Top of the list was a bill to deal with lobbyists in what Cameron described as “the next big scandal” and a new law to allow constituents to recall their MPs – a process which could lead to their being voted out of the Commons – after wrongdoing.
Yet these promises, like so many, were made in opposition. Once politicians actually have the power to do things then the story changes.
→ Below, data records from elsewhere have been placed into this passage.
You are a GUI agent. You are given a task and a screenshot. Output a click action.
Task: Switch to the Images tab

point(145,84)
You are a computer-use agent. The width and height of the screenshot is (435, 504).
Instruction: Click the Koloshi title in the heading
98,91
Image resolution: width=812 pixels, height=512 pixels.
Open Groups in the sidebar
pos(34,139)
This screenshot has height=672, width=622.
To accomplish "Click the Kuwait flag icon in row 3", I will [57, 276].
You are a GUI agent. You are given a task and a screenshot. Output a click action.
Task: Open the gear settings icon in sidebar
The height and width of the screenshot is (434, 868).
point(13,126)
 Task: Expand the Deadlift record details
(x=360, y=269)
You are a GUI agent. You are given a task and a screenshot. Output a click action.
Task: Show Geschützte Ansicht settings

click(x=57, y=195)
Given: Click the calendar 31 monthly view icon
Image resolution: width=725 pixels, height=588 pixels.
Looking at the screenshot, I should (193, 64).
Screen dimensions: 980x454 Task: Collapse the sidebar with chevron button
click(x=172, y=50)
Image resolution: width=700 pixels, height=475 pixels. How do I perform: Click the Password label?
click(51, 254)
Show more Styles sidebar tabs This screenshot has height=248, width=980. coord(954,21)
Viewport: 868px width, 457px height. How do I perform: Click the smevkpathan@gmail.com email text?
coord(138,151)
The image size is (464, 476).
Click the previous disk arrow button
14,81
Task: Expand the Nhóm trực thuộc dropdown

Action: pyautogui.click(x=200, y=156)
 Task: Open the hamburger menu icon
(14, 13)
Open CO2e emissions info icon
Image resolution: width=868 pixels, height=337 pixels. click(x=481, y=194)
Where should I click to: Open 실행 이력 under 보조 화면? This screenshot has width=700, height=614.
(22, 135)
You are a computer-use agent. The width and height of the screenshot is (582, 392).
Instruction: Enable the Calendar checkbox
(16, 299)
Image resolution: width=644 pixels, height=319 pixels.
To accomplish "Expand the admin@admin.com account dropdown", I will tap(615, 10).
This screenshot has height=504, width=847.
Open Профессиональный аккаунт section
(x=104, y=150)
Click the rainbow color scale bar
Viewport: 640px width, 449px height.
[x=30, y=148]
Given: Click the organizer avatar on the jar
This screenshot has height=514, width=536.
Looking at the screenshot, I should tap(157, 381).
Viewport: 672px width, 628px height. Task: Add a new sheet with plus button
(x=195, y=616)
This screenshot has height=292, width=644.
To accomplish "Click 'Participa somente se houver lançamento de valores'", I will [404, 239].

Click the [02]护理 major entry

So this week, as MPs return from another holiday, more than three years into the coalition government both the Tory Prime Minister and Lib Dem Deputy Prime Minister will be facing awkward questions over why these two promises were not fulfilled.
The issue revolves around the behaviour of two coalition MPs – Patrick Mercer, the former army officer and Newark MP forced to resign the Tory whip last week over allegations connected to lobbying, and Lib Dem Portsmouth South MP Mike Hancock facing losing the party whip over allegations of sexual assault.
Neither have yet had the allegations proven against them, but both cases are serious enough for them to be persona non grata. But even if they are found guilty in court or by the parliamentary standards authority then it is still unlikely that they can be forced out as an MP, unless they either choose to resign or are given a prison sentence of longer than a year.
Yet this is precisely the sort of situation which the never-to-be-seen recall-of-MPs bill, at the heart of Cameron’s political reform proposals in the Tory manifesto, was supposed to deal with.
There seems little reason why the promised bills on both recall of MPs or lobbying did not appear last month in one of the shortest Queen’s Speeches in recent memory – lasting a mere seven minutes and highlighting how little the government is preparing to do.
According to chatter in Westminster, the reason for the recall bill being blocked was Tory backbench MPs threatening to rebel. They saw it as a means by the leadership to get rid of MPs they don’t like. It is fair to say after a string of rebellions that there are a fair few Tory MPs Mr Cameron would like to see the back of.
It is suggested that the lobbyist register was put on the shelf because the Prime Minister’s adviser Lynton Crosby told him he needed to concentrate on core policies.
Mr Clegg has at least seen the danger of the failure to act and yesterday took the initiative by promising that both the lobbying and sacking of MPs bills will be brought in. However, as the junior partner in the coalition whether his words translate into action depends on whether Mr Cameron has the strength and authority to keep his promises as well.